Apurva Prasad, IT analyst at HDFC Securities, says, “It will be difficult for TCS to deliver an operating margin of 26 to 28 per cent, and this guidance could be toned down.” The USD-INR estimates of TCS are based on current levels and do not factor in likely volatility in currency, he said, adding automation benefits are not yet quantified.
Margin concerns also stem from slowing growth for the company. TCS posted sequential fall in constant currency revenues from its key market of North America as well as the largest vertical of BFSI. With smaller deal tenures in the digital business, most technology companies could see heightened volatility in their revenues going forward, believe analysts. Any change in visa norms would also require some realignment in their business models, which could have some bearing on growth. The impact of another macro event, Brexit, is yet to play out fully, and the management is watching the situation closely. TCS’ strong position in this market, though, lends some comfort.

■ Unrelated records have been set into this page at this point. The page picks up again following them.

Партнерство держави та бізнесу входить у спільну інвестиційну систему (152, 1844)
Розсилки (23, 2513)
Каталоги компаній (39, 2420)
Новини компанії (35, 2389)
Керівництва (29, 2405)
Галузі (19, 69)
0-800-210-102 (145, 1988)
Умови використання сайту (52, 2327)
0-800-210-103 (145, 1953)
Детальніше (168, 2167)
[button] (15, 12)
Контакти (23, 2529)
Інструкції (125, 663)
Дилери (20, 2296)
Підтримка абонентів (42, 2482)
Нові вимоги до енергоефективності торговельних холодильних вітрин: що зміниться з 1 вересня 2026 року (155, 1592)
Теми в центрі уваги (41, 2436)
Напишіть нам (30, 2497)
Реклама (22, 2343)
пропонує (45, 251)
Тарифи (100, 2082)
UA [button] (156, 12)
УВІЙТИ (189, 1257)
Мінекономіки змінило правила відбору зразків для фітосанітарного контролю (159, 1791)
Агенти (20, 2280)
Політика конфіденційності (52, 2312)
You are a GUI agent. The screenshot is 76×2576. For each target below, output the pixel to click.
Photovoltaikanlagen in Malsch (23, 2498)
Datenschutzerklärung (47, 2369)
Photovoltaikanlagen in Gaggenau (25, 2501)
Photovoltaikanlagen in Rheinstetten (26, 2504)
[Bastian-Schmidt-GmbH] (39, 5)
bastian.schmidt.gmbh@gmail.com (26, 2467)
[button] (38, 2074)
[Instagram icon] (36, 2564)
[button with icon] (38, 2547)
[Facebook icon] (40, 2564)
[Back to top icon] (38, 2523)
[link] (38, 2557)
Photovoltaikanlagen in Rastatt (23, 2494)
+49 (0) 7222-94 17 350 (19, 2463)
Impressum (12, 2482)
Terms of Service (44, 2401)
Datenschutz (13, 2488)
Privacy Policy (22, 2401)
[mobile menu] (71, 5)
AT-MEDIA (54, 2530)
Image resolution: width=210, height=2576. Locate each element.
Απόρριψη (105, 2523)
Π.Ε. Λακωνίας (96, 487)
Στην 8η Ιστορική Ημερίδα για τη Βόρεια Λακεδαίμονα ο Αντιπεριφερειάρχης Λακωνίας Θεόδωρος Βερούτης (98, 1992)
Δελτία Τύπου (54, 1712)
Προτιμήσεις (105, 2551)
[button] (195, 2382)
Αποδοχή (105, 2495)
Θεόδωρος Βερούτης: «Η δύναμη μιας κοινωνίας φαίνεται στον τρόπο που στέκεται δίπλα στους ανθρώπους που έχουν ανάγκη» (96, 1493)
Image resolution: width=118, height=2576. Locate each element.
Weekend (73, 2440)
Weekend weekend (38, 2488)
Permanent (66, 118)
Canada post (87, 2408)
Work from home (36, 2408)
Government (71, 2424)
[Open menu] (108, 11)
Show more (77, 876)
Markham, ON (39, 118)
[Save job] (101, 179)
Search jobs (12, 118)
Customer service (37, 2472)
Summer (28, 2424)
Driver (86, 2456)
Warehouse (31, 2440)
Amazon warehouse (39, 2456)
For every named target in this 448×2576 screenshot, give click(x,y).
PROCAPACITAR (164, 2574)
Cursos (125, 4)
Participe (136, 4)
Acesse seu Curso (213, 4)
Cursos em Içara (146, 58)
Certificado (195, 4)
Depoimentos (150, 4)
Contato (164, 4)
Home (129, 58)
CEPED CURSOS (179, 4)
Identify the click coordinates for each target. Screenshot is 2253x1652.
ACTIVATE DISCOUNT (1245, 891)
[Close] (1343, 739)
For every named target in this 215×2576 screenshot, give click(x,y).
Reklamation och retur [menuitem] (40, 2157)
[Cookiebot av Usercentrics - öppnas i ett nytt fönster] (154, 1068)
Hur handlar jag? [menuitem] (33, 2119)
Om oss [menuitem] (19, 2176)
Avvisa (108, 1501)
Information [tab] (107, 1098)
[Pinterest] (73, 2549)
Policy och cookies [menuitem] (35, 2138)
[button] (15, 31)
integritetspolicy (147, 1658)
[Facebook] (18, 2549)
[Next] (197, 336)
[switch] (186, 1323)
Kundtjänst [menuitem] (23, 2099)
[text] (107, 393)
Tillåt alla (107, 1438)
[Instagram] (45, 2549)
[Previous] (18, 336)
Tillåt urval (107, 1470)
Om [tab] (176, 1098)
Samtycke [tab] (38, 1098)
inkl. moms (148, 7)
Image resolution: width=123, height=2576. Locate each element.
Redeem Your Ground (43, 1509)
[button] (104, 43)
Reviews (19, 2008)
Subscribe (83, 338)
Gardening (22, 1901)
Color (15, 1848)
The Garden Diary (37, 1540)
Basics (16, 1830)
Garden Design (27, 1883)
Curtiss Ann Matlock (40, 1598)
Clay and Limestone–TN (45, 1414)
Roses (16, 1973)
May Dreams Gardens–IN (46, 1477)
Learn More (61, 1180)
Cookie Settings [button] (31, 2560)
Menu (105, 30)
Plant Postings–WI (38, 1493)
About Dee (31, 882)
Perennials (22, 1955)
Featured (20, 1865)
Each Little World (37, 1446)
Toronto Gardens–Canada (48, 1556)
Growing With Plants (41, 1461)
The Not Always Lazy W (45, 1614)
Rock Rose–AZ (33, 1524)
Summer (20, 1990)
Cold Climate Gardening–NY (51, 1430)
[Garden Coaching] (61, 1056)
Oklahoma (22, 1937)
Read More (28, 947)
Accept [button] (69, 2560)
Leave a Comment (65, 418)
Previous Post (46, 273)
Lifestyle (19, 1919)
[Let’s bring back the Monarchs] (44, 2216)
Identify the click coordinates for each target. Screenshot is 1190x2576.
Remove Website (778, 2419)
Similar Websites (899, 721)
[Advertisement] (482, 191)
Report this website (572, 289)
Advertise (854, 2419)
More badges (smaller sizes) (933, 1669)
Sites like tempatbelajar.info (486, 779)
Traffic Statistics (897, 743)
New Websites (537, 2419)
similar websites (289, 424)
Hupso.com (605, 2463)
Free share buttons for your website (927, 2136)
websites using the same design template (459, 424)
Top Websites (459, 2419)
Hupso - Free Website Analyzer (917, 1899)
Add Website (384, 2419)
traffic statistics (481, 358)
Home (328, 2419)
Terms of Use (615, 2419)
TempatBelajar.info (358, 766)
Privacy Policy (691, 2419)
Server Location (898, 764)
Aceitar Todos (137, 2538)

Against this backdrop, analysts are cautious on TCS and believe there is more valuation comfort in Infosys, which trades at about 20 per cent discount to the former. Both these companies are trading much lower than their historical average one-year forward price to earnings ratio.
The risk reward, however, seems to favour Infosys purely on the valuation front. At current levels, TCS trades at 15.5 times FY19 estimated earnings as against 13 times for Infosys. Infosys posted a better show in the BFSI vertical as compared to TCS, and also enjoys higher revenue per employee. Given the muted set of numbers, expect the TCS stock to come under pressure on Wednesday.